» **Record set**:
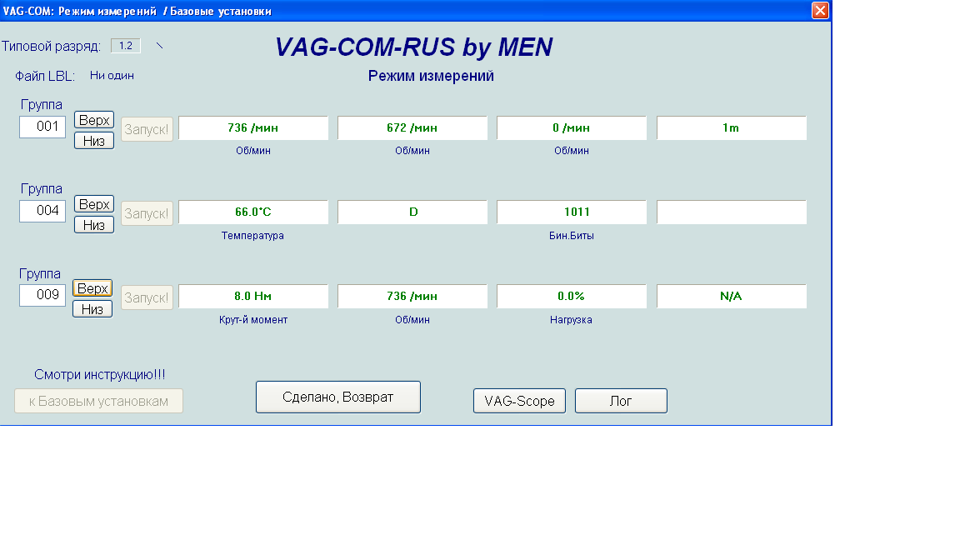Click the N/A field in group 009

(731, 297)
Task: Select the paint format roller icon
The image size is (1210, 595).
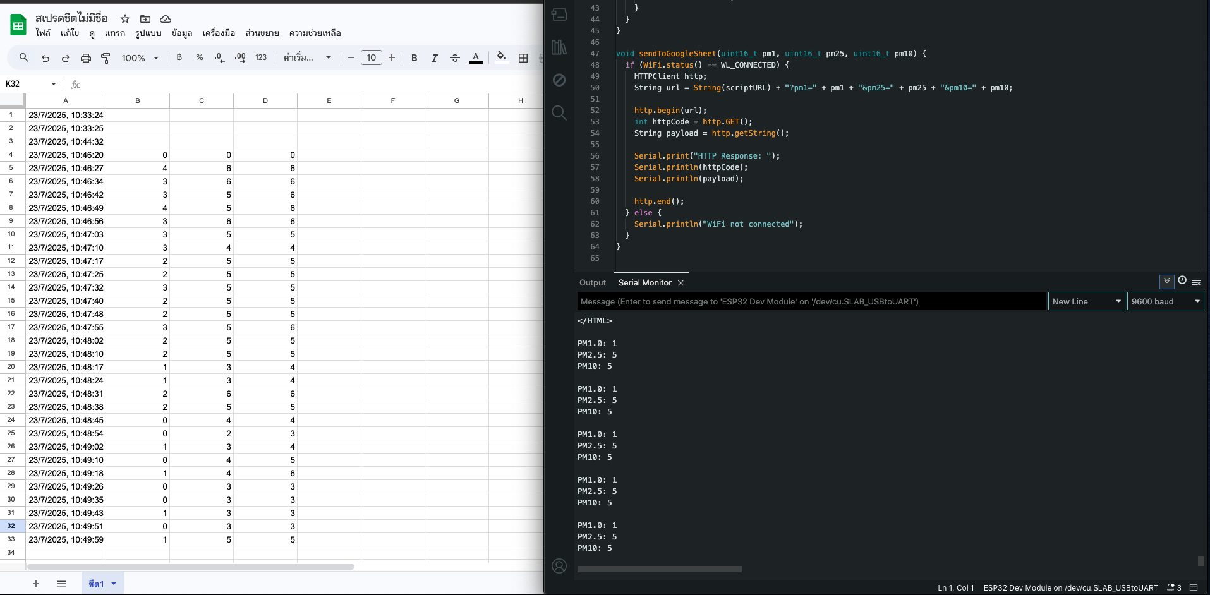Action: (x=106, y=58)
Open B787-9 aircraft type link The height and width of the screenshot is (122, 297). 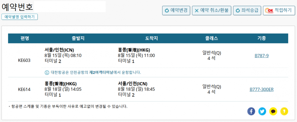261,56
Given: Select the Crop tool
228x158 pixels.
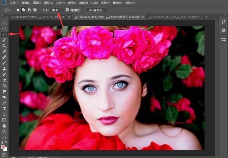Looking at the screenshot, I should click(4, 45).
* * *
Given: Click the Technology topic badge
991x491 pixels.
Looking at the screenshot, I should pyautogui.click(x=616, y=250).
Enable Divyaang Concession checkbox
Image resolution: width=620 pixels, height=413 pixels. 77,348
---
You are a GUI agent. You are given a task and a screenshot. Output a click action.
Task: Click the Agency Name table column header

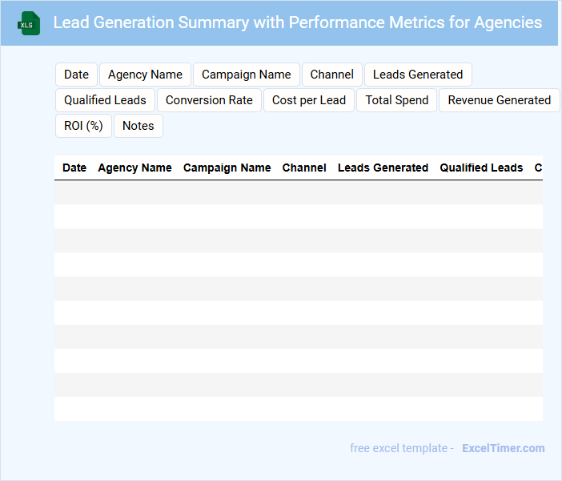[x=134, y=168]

» **What this task involves**: Rewrite everything from the line containing "You are a GUI" down to the line containing "[x=134, y=168]" as a numbered list, dropping any blank lines. Leave the pictures out.

» **Answer for the task**:
1. You are a GUI agent. You are given a task and a screenshot. Output a click action.
2. Task: Click the Agency Name table column header
3. [x=134, y=168]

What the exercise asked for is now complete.